The best form of evaluation is to see progress in every workout. Unfortunately, for every 10 workouts, there will be four in which you’ll suck hard, two considered “ok” by overall standards, three amazing one’s and one that you’ll probably miss.
Even though you might think you are not progressing, there is a few things you could look at, beside a weight load increase, to see if you are doing better or not. Keeping a training log is without a doubt the best way to observe progress. Whatever it might be. Here’s some other elements that might indicate you are on the right track toward your goals.
Have you done more reps than the previous workouts with the same load and rest time?
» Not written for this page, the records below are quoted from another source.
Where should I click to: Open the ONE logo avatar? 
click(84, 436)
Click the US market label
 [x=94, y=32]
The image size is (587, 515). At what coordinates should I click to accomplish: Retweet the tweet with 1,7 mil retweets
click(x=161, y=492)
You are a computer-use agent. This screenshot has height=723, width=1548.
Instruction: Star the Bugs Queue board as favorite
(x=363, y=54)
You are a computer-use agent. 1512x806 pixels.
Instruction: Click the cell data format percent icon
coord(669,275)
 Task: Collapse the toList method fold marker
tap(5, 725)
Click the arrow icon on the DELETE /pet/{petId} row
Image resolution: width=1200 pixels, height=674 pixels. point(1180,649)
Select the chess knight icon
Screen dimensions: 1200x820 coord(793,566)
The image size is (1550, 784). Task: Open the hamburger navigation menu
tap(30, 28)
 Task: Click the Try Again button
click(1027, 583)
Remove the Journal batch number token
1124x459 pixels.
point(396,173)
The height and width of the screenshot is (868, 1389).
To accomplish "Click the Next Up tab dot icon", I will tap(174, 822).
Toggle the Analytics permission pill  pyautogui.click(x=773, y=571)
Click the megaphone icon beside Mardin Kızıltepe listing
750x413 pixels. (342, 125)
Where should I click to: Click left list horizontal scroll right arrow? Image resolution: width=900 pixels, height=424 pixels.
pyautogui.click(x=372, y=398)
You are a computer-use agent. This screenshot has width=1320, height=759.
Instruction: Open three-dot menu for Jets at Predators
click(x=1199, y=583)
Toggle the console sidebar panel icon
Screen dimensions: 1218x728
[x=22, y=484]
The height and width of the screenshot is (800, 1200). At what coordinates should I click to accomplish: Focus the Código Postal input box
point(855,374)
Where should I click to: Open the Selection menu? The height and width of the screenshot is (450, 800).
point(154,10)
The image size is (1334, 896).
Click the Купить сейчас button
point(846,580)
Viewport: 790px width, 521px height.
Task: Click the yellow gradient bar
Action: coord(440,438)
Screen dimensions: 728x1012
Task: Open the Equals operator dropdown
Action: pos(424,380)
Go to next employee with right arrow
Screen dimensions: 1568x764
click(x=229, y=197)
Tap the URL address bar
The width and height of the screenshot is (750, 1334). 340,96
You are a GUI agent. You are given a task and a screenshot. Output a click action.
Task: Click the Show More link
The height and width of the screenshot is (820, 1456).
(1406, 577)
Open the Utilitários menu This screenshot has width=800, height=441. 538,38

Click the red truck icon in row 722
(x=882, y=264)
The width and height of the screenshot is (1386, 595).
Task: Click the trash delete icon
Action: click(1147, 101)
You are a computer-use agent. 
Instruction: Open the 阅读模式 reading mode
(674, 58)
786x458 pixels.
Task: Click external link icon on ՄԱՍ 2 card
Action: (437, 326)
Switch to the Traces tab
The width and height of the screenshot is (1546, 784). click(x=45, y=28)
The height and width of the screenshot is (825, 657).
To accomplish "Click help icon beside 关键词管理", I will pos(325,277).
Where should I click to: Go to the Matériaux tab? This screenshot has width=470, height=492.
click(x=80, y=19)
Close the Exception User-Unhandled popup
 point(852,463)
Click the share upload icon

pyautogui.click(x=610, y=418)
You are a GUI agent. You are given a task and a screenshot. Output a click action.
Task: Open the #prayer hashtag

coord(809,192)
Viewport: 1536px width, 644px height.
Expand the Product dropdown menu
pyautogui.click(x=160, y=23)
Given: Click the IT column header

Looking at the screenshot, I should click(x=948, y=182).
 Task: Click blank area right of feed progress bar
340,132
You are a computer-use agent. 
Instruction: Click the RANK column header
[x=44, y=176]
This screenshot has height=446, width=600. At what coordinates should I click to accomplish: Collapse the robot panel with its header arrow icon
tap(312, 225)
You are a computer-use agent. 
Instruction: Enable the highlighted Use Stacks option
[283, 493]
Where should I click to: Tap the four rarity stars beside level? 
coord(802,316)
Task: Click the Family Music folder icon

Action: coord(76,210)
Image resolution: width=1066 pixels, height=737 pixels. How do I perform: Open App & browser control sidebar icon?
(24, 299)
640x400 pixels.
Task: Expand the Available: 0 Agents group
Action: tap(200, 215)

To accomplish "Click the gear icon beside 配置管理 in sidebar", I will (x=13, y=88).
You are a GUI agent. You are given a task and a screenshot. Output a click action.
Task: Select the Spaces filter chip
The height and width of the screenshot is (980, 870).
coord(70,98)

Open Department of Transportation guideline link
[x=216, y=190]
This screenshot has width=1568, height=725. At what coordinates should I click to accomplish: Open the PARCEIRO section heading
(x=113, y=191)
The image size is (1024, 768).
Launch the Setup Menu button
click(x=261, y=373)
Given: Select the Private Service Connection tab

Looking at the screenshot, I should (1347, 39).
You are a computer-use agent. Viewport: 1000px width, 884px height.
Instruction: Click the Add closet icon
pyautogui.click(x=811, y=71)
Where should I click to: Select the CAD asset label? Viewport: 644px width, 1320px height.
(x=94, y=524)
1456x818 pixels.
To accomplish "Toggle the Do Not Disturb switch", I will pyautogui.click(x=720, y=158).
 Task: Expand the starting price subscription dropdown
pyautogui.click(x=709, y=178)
Were the sets easier or more controlled? Instead of giving a specific repetition goal (like 6 reps), I give a rep range, let’s say between 8-10 reps. First week, finding the correct weight is the challenge. Second week, you aim at maxing all the sets at 10 or maybe on the last set increase the weight to finish off at 8 reps. On the third week, you take the last set weight, which you maxed out at 8 reps, and do all your sets of 8 or 10 reps, only to try and beat that on the last week.
If it’s the same matching intensity than the previous workout, are you taking less time to recover? When I work with my elite athletes, I use the heart rate monitor to see progress. A few seconds less to recuperate between sets of their conditioning workouts is progress in my book.